→ **PROBLEM STATEMENT**
Each entry below is to be copied out exactly and in full.

→ **ENTRIES SHOWN**
☆ ☆ ☆

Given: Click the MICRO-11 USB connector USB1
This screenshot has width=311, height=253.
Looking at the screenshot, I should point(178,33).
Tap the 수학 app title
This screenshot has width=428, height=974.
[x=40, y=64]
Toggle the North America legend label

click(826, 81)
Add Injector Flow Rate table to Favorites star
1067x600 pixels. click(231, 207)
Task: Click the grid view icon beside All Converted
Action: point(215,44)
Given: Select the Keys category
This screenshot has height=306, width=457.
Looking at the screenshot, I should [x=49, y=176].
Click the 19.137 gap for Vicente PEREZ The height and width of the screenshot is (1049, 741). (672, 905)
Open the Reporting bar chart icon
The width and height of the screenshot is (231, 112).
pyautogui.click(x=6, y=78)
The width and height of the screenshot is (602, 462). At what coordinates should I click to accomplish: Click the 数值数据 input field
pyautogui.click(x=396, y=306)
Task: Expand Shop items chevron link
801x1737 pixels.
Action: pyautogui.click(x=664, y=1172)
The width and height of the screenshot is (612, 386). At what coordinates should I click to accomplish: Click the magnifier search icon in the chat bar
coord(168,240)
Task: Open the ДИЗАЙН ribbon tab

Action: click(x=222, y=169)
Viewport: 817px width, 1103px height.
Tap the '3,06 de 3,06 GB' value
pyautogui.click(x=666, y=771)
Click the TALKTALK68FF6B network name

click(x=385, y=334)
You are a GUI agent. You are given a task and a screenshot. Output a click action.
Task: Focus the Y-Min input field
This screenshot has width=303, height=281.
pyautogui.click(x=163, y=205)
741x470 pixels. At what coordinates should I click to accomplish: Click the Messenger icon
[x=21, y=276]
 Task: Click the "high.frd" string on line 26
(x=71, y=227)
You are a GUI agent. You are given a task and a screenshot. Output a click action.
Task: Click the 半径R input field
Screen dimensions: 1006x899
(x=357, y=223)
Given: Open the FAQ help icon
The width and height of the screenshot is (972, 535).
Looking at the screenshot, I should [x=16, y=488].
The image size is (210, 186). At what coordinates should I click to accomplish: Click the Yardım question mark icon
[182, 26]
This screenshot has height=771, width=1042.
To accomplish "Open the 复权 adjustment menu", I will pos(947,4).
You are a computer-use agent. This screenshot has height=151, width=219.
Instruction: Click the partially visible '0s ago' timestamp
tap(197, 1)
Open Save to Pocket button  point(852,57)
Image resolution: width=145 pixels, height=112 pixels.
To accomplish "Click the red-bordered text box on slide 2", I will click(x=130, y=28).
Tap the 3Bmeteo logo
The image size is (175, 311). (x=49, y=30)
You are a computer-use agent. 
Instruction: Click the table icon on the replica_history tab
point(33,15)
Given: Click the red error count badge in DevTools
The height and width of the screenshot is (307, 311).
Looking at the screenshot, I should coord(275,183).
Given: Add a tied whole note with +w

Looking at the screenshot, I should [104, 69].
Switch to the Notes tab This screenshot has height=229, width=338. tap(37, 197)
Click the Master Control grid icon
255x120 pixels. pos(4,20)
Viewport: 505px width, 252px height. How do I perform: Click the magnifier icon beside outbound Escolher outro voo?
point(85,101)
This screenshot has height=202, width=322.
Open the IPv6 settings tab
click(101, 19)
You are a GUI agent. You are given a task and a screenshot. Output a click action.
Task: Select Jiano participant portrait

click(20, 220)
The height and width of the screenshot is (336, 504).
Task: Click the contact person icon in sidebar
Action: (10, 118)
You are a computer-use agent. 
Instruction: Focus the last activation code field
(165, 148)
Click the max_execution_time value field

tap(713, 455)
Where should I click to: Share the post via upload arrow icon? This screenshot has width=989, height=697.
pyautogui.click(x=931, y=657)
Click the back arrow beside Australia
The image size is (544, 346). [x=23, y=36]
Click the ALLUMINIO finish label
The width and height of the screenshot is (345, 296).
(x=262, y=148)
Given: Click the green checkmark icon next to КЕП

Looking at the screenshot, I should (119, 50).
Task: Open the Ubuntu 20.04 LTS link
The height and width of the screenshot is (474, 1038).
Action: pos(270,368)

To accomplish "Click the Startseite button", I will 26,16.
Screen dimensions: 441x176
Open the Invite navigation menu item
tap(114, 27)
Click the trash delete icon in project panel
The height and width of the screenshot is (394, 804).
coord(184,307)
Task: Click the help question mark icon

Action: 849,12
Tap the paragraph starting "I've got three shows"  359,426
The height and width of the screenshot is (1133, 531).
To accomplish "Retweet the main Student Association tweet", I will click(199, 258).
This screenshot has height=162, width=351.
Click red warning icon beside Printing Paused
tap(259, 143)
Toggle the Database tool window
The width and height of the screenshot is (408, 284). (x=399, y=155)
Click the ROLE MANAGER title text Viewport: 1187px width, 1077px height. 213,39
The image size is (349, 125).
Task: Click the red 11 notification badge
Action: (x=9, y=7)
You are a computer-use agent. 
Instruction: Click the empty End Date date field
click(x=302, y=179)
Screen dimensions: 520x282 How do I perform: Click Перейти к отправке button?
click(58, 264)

☆ ☆ ☆

→ **EXERCISE OUTPUT**
Given: Click the MICRO-11 USB connector USB1
This screenshot has width=311, height=253.
Looking at the screenshot, I should point(178,33).
Tap the 수학 app title
This screenshot has width=428, height=974.
[x=40, y=64]
Toggle the North America legend label

click(826, 81)
Add Injector Flow Rate table to Favorites star
1067x600 pixels. click(231, 207)
Task: Click the grid view icon beside All Converted
Action: point(215,44)
Given: Select the Keys category
This screenshot has height=306, width=457.
Looking at the screenshot, I should [x=49, y=176].
Click the 19.137 gap for Vicente PEREZ The height and width of the screenshot is (1049, 741). (672, 905)
Open the Reporting bar chart icon
The width and height of the screenshot is (231, 112).
pyautogui.click(x=6, y=78)
The width and height of the screenshot is (602, 462). At what coordinates should I click to accomplish: Click the 数值数据 input field
pyautogui.click(x=396, y=306)
Task: Expand Shop items chevron link
801x1737 pixels.
Action: pyautogui.click(x=664, y=1172)
The width and height of the screenshot is (612, 386). At what coordinates should I click to accomplish: Click the magnifier search icon in the chat bar
coord(168,240)
Task: Open the ДИЗАЙН ribbon tab

Action: click(x=222, y=169)
Viewport: 817px width, 1103px height.
Tap the '3,06 de 3,06 GB' value
pyautogui.click(x=666, y=771)
Click the TALKTALK68FF6B network name

click(x=385, y=334)
You are a GUI agent. You are given a task and a screenshot. Output a click action.
Task: Focus the Y-Min input field
This screenshot has width=303, height=281.
pyautogui.click(x=163, y=205)
741x470 pixels. At what coordinates should I click to accomplish: Click the Messenger icon
[x=21, y=276]
 Task: Click the "high.frd" string on line 26
(x=71, y=227)
You are a GUI agent. You are given a task and a screenshot. Output a click action.
Task: Click the 半径R input field
Screen dimensions: 1006x899
(x=357, y=223)
Given: Open the FAQ help icon
The width and height of the screenshot is (972, 535).
Looking at the screenshot, I should [x=16, y=488].
The image size is (210, 186). At what coordinates should I click to accomplish: Click the Yardım question mark icon
[182, 26]
This screenshot has height=771, width=1042.
To accomplish "Open the 复权 adjustment menu", I will pos(947,4).
You are a computer-use agent. This screenshot has height=151, width=219.
Instruction: Click the partially visible '0s ago' timestamp
tap(197, 1)
Open Save to Pocket button  point(852,57)
Image resolution: width=145 pixels, height=112 pixels.
To accomplish "Click the red-bordered text box on slide 2", I will click(x=130, y=28).
Tap the 3Bmeteo logo
The image size is (175, 311). (x=49, y=30)
You are a computer-use agent. 
Instruction: Click the table icon on the replica_history tab
point(33,15)
Given: Click the red error count badge in DevTools
The height and width of the screenshot is (307, 311).
Looking at the screenshot, I should coord(275,183).
Given: Add a tied whole note with +w

Looking at the screenshot, I should [104, 69].
Switch to the Notes tab This screenshot has height=229, width=338. tap(37, 197)
Click the Master Control grid icon
255x120 pixels. pos(4,20)
Viewport: 505px width, 252px height. How do I perform: Click the magnifier icon beside outbound Escolher outro voo?
point(85,101)
This screenshot has height=202, width=322.
Open the IPv6 settings tab
click(101, 19)
You are a GUI agent. You are given a task and a screenshot. Output a click action.
Task: Select Jiano participant portrait

click(20, 220)
The height and width of the screenshot is (336, 504).
Task: Click the contact person icon in sidebar
Action: (10, 118)
You are a computer-use agent. 
Instruction: Focus the last activation code field
(165, 148)
Click the max_execution_time value field

tap(713, 455)
Where should I click to: Share the post via upload arrow icon? This screenshot has width=989, height=697.
pyautogui.click(x=931, y=657)
Click the back arrow beside Australia
The image size is (544, 346). [x=23, y=36]
Click the ALLUMINIO finish label
The width and height of the screenshot is (345, 296).
(x=262, y=148)
Given: Click the green checkmark icon next to КЕП

Looking at the screenshot, I should (119, 50).
Task: Open the Ubuntu 20.04 LTS link
The height and width of the screenshot is (474, 1038).
Action: pos(270,368)

To accomplish "Click the Startseite button", I will 26,16.
Screen dimensions: 441x176
Open the Invite navigation menu item
tap(114, 27)
Click the trash delete icon in project panel
The height and width of the screenshot is (394, 804).
coord(184,307)
Task: Click the help question mark icon

Action: 849,12
Tap the paragraph starting "I've got three shows"  359,426
The height and width of the screenshot is (1133, 531).
To accomplish "Retweet the main Student Association tweet", I will click(199, 258).
This screenshot has height=162, width=351.
Click red warning icon beside Printing Paused
tap(259, 143)
Toggle the Database tool window
The width and height of the screenshot is (408, 284). (x=399, y=155)
Click the ROLE MANAGER title text Viewport: 1187px width, 1077px height. 213,39
The image size is (349, 125).
Task: Click the red 11 notification badge
Action: (x=9, y=7)
You are a computer-use agent. 
Instruction: Click the empty End Date date field
click(x=302, y=179)
Screen dimensions: 520x282 How do I perform: Click Перейти к отправке button?
click(58, 264)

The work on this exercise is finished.